What is required: Using the records that follow, work out the number of lines with the word "agent" in them; reply with that number only.

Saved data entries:

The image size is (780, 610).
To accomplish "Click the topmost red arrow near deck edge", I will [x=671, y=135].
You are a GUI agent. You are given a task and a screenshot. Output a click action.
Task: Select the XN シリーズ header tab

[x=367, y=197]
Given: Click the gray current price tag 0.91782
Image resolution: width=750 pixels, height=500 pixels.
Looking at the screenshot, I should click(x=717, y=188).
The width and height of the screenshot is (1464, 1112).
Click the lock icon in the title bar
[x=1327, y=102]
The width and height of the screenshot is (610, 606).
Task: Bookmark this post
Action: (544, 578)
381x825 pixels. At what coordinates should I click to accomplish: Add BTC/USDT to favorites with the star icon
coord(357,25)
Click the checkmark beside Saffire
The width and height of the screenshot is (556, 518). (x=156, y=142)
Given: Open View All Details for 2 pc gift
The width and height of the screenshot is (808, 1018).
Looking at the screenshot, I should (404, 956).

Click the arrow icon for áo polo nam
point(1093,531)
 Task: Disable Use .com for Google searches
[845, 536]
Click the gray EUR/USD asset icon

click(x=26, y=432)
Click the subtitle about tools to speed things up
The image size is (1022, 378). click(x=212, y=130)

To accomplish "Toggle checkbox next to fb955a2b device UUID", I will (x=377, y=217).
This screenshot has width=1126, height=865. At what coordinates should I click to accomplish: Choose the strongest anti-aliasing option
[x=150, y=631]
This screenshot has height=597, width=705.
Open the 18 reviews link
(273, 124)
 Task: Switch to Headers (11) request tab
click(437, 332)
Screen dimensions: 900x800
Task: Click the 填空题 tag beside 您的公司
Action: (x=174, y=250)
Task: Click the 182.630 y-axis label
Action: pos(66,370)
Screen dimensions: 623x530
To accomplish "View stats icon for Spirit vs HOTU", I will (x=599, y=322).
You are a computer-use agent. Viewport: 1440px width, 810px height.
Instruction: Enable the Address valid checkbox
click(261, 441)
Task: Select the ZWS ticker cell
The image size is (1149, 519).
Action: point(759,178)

Answer to this exercise: 2